- **Task instructions**
Give again, word for word, each line below starting at the one that contains "You are a computer-use agent. This" and ending at the one that contains "Task: Like Buka's".

- **Data supplied**
------------------------
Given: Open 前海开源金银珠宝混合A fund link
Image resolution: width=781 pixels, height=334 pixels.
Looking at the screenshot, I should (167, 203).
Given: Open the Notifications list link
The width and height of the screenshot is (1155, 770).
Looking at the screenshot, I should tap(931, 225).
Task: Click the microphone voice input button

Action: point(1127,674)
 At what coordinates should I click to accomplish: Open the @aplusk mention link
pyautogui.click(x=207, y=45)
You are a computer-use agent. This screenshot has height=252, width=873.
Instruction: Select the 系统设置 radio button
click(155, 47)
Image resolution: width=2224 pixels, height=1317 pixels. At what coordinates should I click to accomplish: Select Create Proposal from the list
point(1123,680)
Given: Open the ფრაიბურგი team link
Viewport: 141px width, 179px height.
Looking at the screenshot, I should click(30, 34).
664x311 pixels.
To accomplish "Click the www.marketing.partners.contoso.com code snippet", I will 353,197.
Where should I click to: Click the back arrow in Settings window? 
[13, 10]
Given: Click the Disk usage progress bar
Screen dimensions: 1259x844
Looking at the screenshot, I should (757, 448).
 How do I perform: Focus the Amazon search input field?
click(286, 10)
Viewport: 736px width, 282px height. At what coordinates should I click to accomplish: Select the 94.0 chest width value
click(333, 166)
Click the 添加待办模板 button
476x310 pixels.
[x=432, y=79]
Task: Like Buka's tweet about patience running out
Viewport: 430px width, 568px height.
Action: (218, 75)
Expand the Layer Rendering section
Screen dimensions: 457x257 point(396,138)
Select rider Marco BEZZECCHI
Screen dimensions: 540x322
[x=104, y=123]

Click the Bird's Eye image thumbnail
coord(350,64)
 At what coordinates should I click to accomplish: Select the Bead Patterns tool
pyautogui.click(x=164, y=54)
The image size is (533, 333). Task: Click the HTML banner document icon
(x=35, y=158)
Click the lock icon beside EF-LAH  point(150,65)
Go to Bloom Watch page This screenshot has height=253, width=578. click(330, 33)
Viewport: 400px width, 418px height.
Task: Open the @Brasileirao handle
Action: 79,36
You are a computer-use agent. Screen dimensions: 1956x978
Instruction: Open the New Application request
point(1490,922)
------------------------
- **Task result**
You are a computer-use agent. This screenshot has height=252, width=873.
Instruction: Select the 系统设置 radio button
click(155, 47)
Image resolution: width=2224 pixels, height=1317 pixels. At what coordinates should I click to accomplish: Select Create Proposal from the list
point(1123,680)
Given: Open the ფრაიბურგი team link
Viewport: 141px width, 179px height.
Looking at the screenshot, I should click(30, 34).
664x311 pixels.
To accomplish "Click the www.marketing.partners.contoso.com code snippet", I will 353,197.
Where should I click to: Click the back arrow in Settings window? 
[13, 10]
Given: Click the Disk usage progress bar
Screen dimensions: 1259x844
Looking at the screenshot, I should (757, 448).
 How do I perform: Focus the Amazon search input field?
click(286, 10)
Viewport: 736px width, 282px height. At what coordinates should I click to accomplish: Select the 94.0 chest width value
click(333, 166)
Click the 添加待办模板 button
476x310 pixels.
[x=432, y=79]
Task: Like Buka's tweet about patience running out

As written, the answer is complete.